El miércoles 1 de marzo, Miércoles de Ceniza, a las 19:00, estamos todos convocados en la Basílica de la Victoria para celebrar la Eucaristía y participar juntos, como hermandad, en el rito con el que simbólicamente se da comienzo al tiempo de Cuaresma: la imposición de la ceniza.
El rito de la imposición de la ceniza tiene su origen en la antigüedad, cuando los penitentes, para mostrar su arrepentimiento y ganar la benevolencia de Dios y con ella su perdón, cubrían su cabeza de ceniza. Hoy, el Miércoles de Ceniza, reproducimos, aunque sea de modo simbólico, aquel gesto, mientras se nos dice «conviértete y cree en el evangelio».
¿Cómo encontrarle un sentido pleno a ese gesto? ¿Qué significado le damos hoy?
Quizás nos haga falta profundizar en esa palabra, “conviértete”, para encontrar un sentido pleno al gesto y a la frase que lo acompaña.

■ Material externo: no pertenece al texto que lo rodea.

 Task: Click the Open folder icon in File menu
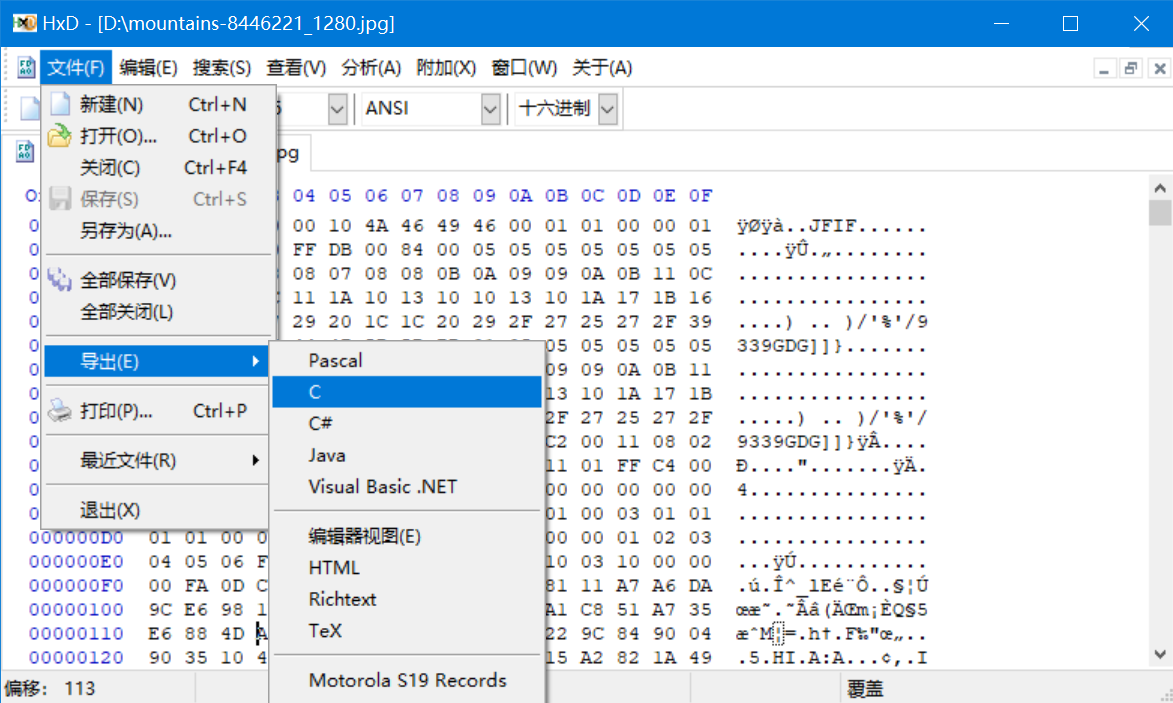(61, 136)

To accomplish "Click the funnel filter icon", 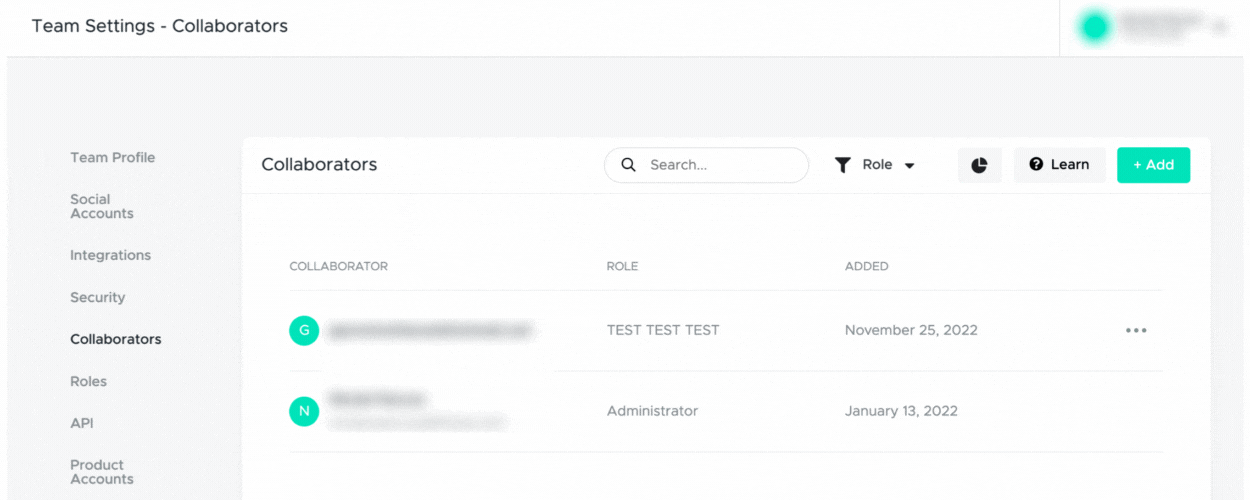I will pyautogui.click(x=843, y=165).
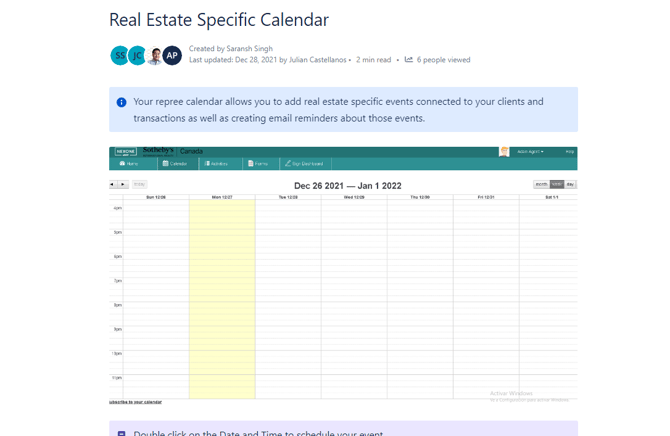Go to next week with the right arrow
This screenshot has height=436, width=670.
tap(123, 185)
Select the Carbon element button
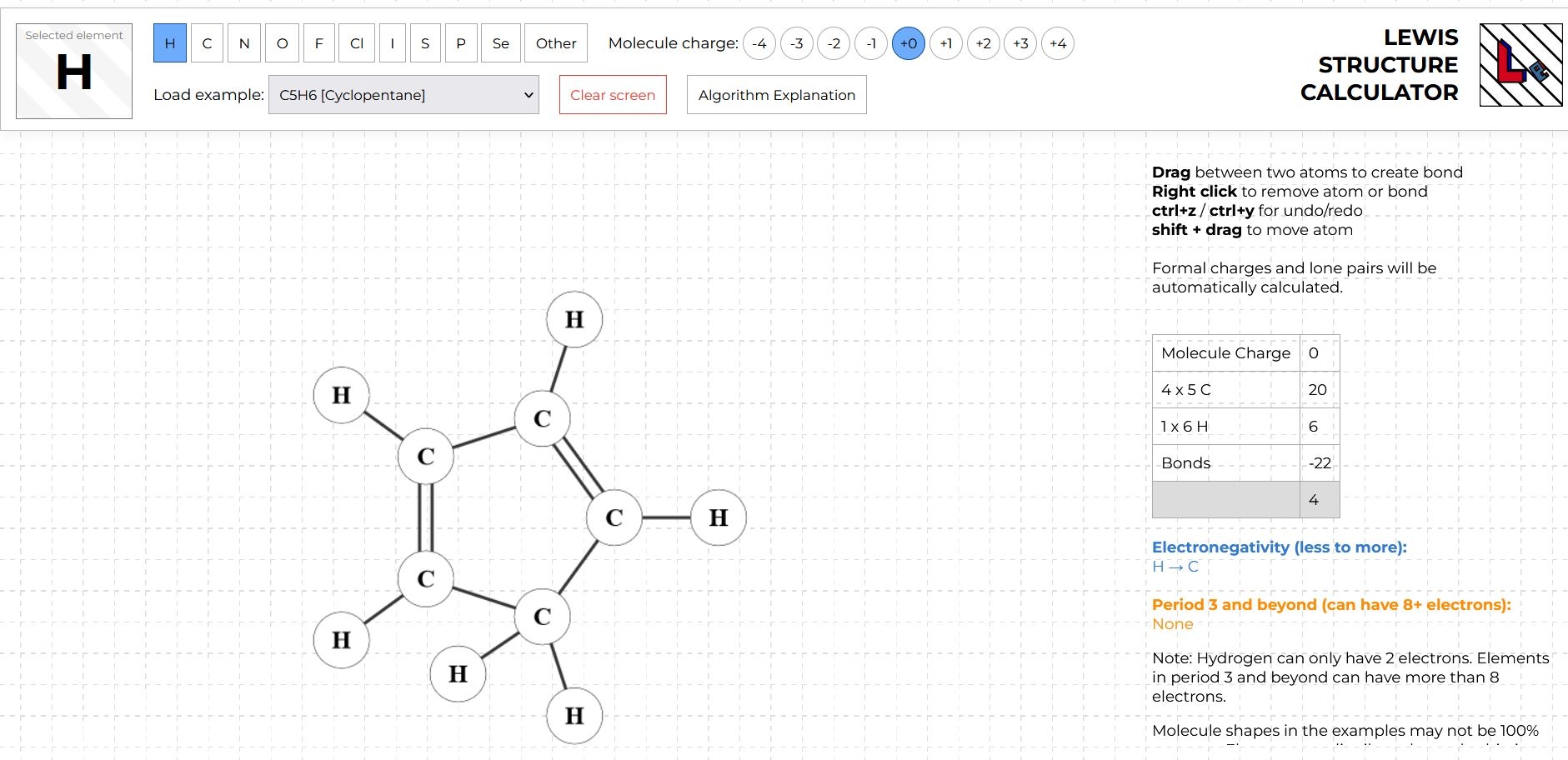 [x=207, y=43]
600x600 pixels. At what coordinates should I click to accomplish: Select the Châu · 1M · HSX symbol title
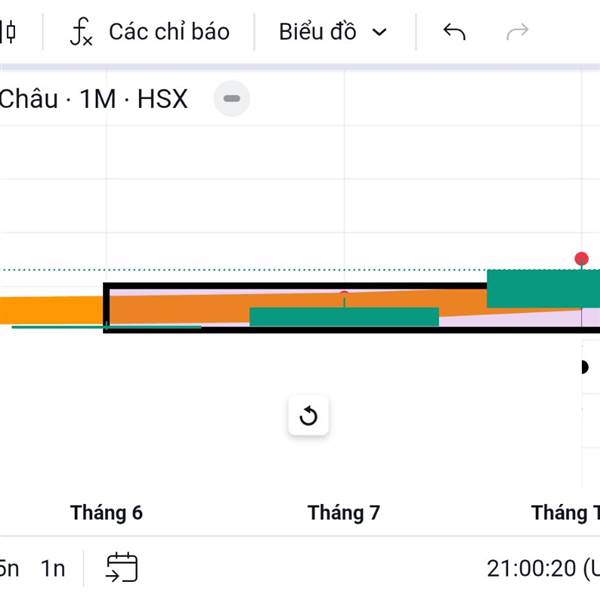click(94, 99)
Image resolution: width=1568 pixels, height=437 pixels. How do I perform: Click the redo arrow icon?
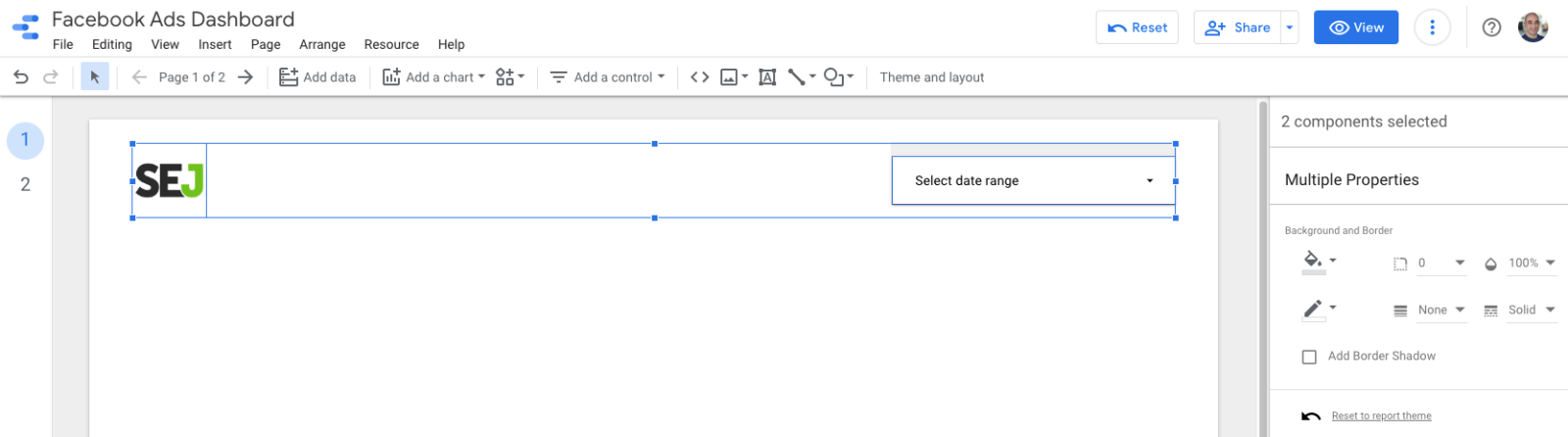pyautogui.click(x=51, y=76)
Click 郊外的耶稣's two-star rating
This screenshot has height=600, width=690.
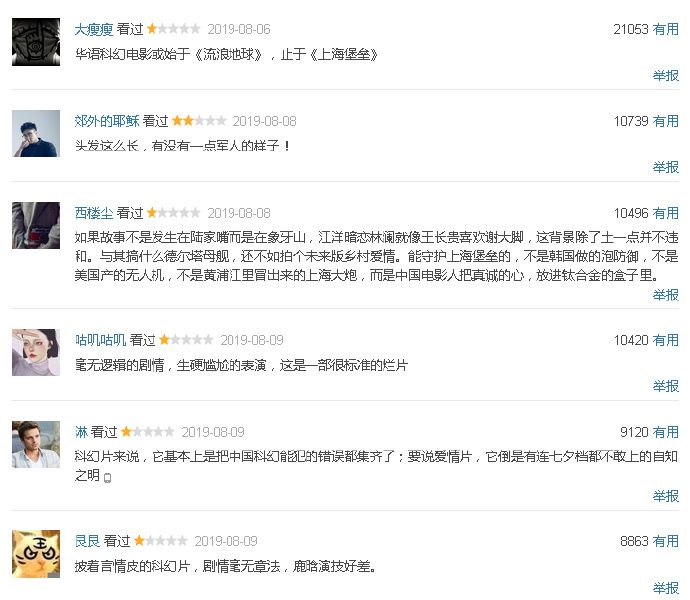[198, 121]
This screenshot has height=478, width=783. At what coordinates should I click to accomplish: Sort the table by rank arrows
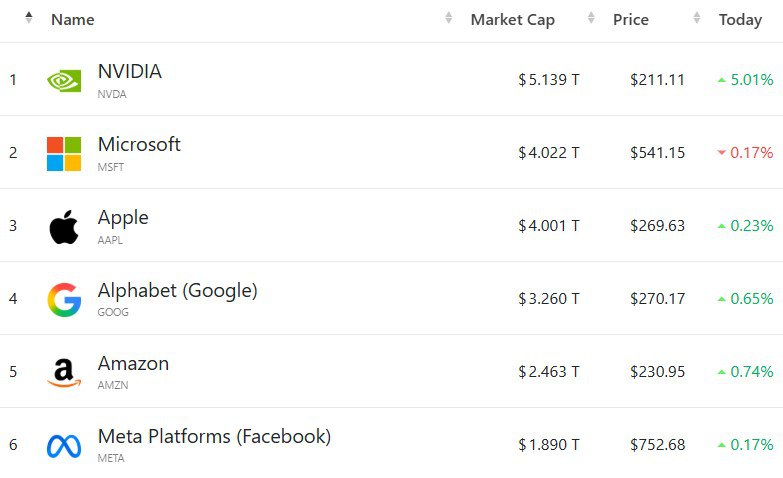(29, 18)
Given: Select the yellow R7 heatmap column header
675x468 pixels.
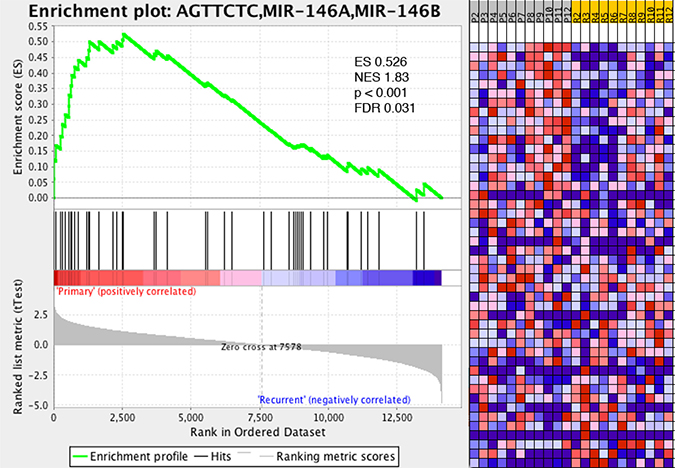Looking at the screenshot, I should pos(622,17).
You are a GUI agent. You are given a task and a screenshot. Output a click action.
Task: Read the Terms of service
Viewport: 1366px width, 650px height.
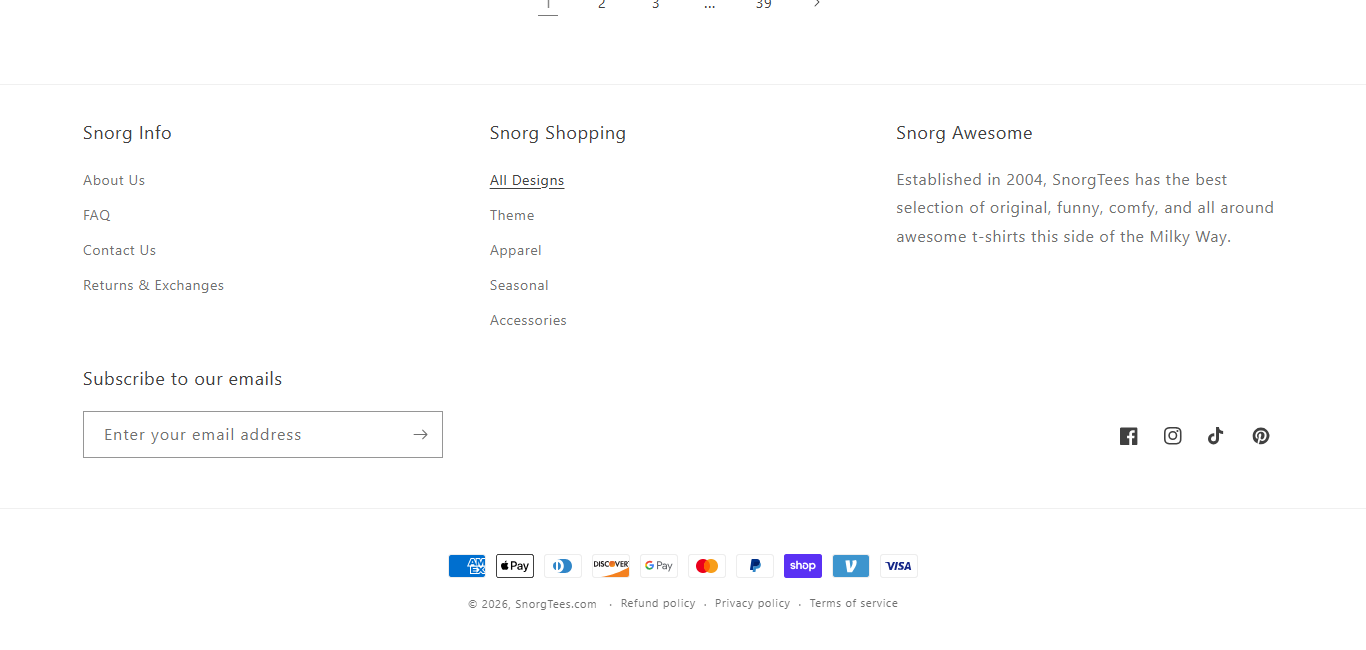coord(853,603)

Al decirnos “conviértete”, se nos está diciendo:
- Crece de una vez, si es que aún te mantienes en la eterna adolescencia de quien no sabe aceptar la vida en su complejidad.
- Ama a los otros, no a ti mismo (uno puede amarse a sí mismo en los otros, y eso es muy peligroso y bastante estéril).
- Aprende a mirar un poco más allá del horizonte habitual, para no quedar atrapado en jaulas de oro, y atrévete a soñar en un mundo mejor.
- Acepta que, para todo lo anterior, no eres tú el que está en control, sino Dios quien, dentro de uno, alienta esa conversión.
“Y cree en el Evangelio”… ¿En qué creo? A veces no lo sé. Es fácil creer en la riqueza (pues, efectivamente, abre muchas puertas), en la belleza (tantas otras), en el éxito, la inteligencia, el aplauso, la oratoria brillante, las propias fuerzas, el trabajo bien hecho, la eficacia, la utilidad, el placer, el talento o la genialidad… Pero no basta.
Creer en el evangelio es darle la vuelta a las categorías habituales. Creer en la debilidad que se hace fuerte, en la derrota que no tiene la última palabra, en el amor que va más allá de la eficacia y la utilidad, en la palabra que, sin adornos, habla verdad. Es creer en un Dios crucificable… y crucificado por Amor. Y en una humanidad amable. Y eso no es fácil.
Creer de corazón y de palabra. Creer con la cabeza y con las manos. Negar que el dolor tenga la última palabra. Arriesgarme a pensar que no estamos definitivamente solos. Saltar al vacío en vida, de por vida, y afrontar cada jornada como si Tú estuvieras. Avanzar a través de la duda. Atesorar, sin mérito ni garantía, alguna certidumbre frágil. Sonreír en la hora sombría con la risa más lúcida que imaginarme pueda. Porque el Amor habla a su modo, bendiciendo a los malditos, acariciando intocables y desclavando de las cruces a los bienaventurados.